* Problem to solve
Below are some entries; write out each one of them exactly.

* Supplied records
-=-=-

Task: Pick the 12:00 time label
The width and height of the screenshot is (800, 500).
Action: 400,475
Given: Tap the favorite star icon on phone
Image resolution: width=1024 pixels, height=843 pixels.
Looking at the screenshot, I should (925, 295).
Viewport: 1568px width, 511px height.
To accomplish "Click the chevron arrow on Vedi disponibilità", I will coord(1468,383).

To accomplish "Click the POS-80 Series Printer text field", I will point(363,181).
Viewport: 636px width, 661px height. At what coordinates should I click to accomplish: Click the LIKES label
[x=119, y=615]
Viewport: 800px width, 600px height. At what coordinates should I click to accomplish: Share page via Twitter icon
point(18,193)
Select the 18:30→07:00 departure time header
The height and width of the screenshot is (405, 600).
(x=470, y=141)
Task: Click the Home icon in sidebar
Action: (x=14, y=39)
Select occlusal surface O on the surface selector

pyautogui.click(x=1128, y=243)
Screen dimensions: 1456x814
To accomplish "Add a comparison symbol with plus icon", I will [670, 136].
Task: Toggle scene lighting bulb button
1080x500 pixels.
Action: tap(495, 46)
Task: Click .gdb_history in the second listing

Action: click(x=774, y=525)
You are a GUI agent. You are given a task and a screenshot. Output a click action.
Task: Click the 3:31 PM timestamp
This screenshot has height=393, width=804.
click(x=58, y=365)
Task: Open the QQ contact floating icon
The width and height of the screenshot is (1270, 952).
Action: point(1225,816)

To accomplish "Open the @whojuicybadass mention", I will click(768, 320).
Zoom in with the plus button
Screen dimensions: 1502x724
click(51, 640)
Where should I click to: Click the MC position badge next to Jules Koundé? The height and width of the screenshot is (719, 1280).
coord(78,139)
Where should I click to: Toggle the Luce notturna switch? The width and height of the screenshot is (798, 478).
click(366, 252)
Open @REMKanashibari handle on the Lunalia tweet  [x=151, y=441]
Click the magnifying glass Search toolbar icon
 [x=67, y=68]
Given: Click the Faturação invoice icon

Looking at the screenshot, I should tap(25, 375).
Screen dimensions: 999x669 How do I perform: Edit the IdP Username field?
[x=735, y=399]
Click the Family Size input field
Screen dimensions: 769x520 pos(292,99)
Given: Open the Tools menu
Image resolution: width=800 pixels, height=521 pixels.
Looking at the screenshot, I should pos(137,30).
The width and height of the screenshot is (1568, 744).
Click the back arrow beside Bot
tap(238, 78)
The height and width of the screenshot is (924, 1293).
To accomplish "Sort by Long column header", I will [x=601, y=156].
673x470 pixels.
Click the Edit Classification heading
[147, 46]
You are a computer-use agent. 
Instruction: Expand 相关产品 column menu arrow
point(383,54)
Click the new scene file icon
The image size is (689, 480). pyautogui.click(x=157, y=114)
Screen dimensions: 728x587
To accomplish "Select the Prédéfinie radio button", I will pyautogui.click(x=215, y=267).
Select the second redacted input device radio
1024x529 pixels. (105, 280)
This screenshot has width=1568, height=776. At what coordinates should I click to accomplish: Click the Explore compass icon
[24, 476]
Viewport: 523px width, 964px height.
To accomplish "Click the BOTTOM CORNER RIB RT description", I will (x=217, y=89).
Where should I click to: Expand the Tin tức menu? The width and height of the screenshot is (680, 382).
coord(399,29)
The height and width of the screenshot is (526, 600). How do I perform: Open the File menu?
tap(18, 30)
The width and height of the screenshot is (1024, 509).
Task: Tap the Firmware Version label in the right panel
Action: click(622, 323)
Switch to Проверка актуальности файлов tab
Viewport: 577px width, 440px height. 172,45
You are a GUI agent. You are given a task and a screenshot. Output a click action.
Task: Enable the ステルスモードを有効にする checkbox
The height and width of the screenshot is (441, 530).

-=-=-

* Answer space
Task: Pick the 12:00 time label
The width and height of the screenshot is (800, 500).
Action: 400,475
Given: Tap the favorite star icon on phone
Image resolution: width=1024 pixels, height=843 pixels.
Looking at the screenshot, I should (925, 295).
Viewport: 1568px width, 511px height.
To accomplish "Click the chevron arrow on Vedi disponibilità", I will coord(1468,383).

To accomplish "Click the POS-80 Series Printer text field", I will point(363,181).
Viewport: 636px width, 661px height. At what coordinates should I click to accomplish: Click the LIKES label
[x=119, y=615]
Viewport: 800px width, 600px height. At what coordinates should I click to accomplish: Share page via Twitter icon
point(18,193)
Select the 18:30→07:00 departure time header
The height and width of the screenshot is (405, 600).
(x=470, y=141)
Task: Click the Home icon in sidebar
Action: (x=14, y=39)
Select occlusal surface O on the surface selector

pyautogui.click(x=1128, y=243)
Screen dimensions: 1456x814
To accomplish "Add a comparison symbol with plus icon", I will [670, 136].
Task: Toggle scene lighting bulb button
1080x500 pixels.
Action: tap(495, 46)
Task: Click .gdb_history in the second listing

Action: click(x=774, y=525)
You are a GUI agent. You are given a task and a screenshot. Output a click action.
Task: Click the 3:31 PM timestamp
This screenshot has height=393, width=804.
click(x=58, y=365)
Task: Open the QQ contact floating icon
The width and height of the screenshot is (1270, 952).
Action: point(1225,816)

To accomplish "Open the @whojuicybadass mention", I will click(768, 320).
Zoom in with the plus button
Screen dimensions: 1502x724
click(51, 640)
Where should I click to: Click the MC position badge next to Jules Koundé? The height and width of the screenshot is (719, 1280).
coord(78,139)
Where should I click to: Toggle the Luce notturna switch? The width and height of the screenshot is (798, 478).
click(366, 252)
Open @REMKanashibari handle on the Lunalia tweet  [x=151, y=441]
Click the magnifying glass Search toolbar icon
 [x=67, y=68]
Given: Click the Faturação invoice icon

Looking at the screenshot, I should tap(25, 375).
Screen dimensions: 999x669 How do I perform: Edit the IdP Username field?
[x=735, y=399]
Click the Family Size input field
Screen dimensions: 769x520 pos(292,99)
Given: Open the Tools menu
Image resolution: width=800 pixels, height=521 pixels.
Looking at the screenshot, I should pos(137,30).
The width and height of the screenshot is (1568, 744).
Click the back arrow beside Bot
tap(238, 78)
The height and width of the screenshot is (924, 1293).
To accomplish "Sort by Long column header", I will [x=601, y=156].
673x470 pixels.
Click the Edit Classification heading
[147, 46]
You are a computer-use agent. 
Instruction: Expand 相关产品 column menu arrow
point(383,54)
Click the new scene file icon
The image size is (689, 480). pyautogui.click(x=157, y=114)
Screen dimensions: 728x587
To accomplish "Select the Prédéfinie radio button", I will pyautogui.click(x=215, y=267).
Select the second redacted input device radio
1024x529 pixels. (105, 280)
This screenshot has width=1568, height=776. At what coordinates should I click to accomplish: Click the Explore compass icon
[24, 476]
Viewport: 523px width, 964px height.
To accomplish "Click the BOTTOM CORNER RIB RT description", I will (x=217, y=89).
Where should I click to: Expand the Tin tức menu? The width and height of the screenshot is (680, 382).
coord(399,29)
The height and width of the screenshot is (526, 600). How do I perform: Open the File menu?
tap(18, 30)
The width and height of the screenshot is (1024, 509).
Task: Tap the Firmware Version label in the right panel
Action: click(622, 323)
Switch to Проверка актуальности файлов tab
Viewport: 577px width, 440px height. 172,45
You are a GUI agent. You are given a task and a screenshot. Output a click action.
Task: Enable the ステルスモードを有効にする checkbox
The height and width of the screenshot is (441, 530).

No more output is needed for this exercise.